How are climate activists reframing shareholder engagement?
Carine Girard-Guerraud, Yves Rannou, and Sabrina Alioui's examine how climate-focused shareholders collaborate with other stakeholders in « Shareholder Activism on Climate Issues: The Role of Framing and Stakeholder Systems ».
They analyse the role of actors like NGOs, climate experts, or proxy advisors in framing climate engagement campaigns to win support and show:
- Successful shareholder campaigns are structured around three complementary frames: disclosure-seeking (motivational), financial materiality (diagnostic), and double materiality (prognostic).
- The disclosure-seeking frame emphasises transparency and urges companies to disclose more, often using TCFD-aligned disclosure demands as an entry point for engagements.
- The financial materiality frame casts climate change as a financial risk or opportunity for the company and its investors and diagnoses climate issues in terms of shareholder value.
- The double materiality frame links environmental impact with financial outcomes, arguing that companies should account for their impact on the environment to account for long-term financial health.
- These frames are not mutually exclusive: activists can start by demanding disclosure, then use financial materiality arguments to get broad investor buy-in, and finally push for commitments that fulfil double materiality.
- A successful engagement doesn't just change one company's behaviour: it influences how other stakeholders and competitors view the issue.
- Collective actions have broadly reinforced the financial materiality frame and injected scientific rigour into investor dialogues, making the double materiality concept more tangible as well.
This paper shows investor activism is maturing into a collaborative, system-wide force that often complements policy goals to align financial with environmental goals.

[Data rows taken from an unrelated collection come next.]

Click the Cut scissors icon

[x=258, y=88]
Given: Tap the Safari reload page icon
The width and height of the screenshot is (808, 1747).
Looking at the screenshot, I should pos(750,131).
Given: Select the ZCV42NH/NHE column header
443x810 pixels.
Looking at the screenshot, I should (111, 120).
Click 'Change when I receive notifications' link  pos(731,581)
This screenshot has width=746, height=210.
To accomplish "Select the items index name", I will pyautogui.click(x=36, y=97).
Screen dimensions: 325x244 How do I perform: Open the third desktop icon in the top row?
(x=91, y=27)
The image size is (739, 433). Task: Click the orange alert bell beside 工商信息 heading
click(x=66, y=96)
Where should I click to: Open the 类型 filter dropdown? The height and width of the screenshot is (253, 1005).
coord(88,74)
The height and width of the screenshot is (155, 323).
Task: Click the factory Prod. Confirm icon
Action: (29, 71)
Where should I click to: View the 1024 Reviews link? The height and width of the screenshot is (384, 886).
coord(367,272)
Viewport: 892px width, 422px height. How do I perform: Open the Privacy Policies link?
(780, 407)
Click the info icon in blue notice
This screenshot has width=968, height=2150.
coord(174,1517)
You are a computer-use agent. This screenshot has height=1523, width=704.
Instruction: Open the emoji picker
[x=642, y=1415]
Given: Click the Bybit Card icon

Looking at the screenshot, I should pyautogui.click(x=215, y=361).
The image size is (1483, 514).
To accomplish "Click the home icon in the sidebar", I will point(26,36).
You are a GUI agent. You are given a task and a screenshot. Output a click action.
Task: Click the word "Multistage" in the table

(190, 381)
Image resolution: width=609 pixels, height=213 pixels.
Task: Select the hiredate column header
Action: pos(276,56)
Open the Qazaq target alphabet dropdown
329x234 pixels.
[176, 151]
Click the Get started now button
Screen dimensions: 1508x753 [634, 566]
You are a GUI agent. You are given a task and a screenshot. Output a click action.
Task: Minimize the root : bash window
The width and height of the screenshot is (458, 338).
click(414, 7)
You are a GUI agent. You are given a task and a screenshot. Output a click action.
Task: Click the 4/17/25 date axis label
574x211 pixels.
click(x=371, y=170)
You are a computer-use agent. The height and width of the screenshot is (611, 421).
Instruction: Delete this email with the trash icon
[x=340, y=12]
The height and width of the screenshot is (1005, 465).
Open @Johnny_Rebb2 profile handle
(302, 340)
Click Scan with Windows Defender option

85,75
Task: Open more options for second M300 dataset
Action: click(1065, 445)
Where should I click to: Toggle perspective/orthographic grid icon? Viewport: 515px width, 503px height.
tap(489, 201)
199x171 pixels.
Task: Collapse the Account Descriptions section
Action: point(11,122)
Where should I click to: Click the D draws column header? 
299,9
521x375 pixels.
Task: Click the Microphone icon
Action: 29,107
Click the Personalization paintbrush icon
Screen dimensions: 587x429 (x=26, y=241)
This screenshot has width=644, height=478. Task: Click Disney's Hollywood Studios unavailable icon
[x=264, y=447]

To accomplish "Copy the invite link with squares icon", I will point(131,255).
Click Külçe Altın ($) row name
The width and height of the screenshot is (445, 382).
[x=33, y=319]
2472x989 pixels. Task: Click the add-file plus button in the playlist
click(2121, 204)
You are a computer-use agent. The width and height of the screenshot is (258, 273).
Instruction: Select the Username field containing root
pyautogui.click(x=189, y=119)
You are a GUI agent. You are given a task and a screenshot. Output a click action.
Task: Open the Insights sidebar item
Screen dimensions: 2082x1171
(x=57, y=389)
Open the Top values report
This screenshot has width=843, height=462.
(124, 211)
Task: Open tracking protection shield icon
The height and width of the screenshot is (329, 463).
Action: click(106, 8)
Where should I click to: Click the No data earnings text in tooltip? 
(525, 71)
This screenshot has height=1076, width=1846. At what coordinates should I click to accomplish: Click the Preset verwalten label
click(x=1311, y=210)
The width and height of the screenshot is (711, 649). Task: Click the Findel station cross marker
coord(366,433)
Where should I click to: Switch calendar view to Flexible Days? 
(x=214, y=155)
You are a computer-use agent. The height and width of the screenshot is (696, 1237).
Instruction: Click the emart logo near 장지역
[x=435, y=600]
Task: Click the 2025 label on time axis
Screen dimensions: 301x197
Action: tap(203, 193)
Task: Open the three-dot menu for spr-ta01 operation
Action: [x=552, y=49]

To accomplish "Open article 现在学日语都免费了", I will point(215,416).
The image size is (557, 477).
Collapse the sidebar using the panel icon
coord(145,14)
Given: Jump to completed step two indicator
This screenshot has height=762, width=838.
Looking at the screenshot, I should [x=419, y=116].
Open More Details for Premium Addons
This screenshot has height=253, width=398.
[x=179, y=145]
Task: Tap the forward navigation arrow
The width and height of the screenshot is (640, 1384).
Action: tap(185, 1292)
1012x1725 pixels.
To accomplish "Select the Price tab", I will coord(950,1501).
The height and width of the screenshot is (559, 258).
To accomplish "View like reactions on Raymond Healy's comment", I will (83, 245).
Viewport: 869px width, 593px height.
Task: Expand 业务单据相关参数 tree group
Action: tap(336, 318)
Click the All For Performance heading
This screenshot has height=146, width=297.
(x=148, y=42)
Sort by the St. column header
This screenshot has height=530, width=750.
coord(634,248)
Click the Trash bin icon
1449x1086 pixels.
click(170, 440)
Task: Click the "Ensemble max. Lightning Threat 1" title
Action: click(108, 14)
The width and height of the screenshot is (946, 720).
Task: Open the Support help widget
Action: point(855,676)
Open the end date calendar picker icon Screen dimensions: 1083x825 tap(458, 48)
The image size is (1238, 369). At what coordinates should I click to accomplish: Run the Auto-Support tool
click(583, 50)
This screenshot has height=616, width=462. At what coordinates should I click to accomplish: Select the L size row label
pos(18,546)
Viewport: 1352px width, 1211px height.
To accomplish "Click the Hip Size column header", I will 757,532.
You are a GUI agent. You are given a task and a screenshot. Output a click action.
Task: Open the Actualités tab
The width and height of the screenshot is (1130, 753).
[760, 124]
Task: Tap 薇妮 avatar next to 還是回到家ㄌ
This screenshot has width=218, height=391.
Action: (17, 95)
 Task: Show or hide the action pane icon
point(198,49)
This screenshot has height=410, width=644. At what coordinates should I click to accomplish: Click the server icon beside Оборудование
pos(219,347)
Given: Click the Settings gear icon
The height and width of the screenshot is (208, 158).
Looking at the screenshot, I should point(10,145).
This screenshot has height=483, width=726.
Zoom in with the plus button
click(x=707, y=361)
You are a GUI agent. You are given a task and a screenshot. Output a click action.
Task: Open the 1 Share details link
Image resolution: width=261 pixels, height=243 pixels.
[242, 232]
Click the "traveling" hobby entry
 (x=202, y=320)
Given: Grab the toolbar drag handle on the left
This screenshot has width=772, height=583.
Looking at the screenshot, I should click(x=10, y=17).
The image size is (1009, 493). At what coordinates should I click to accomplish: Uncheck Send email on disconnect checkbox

Climate proposals should be framed in terms of financial risk and opportunity to persuade a broad base of stakeholders and show it is part of fiduciary duty rather than just moral obligation.
As a limitation, it should be noted these insights are drawn from 37 interviews, predominantly with European pro-climate institutional investors and their close stakeholders.
Also, framing success was inferred from participants' accounts and observed shifts in discourse, not measured in terms of quantifiable corporate outcomes like emissions reduction or better returns.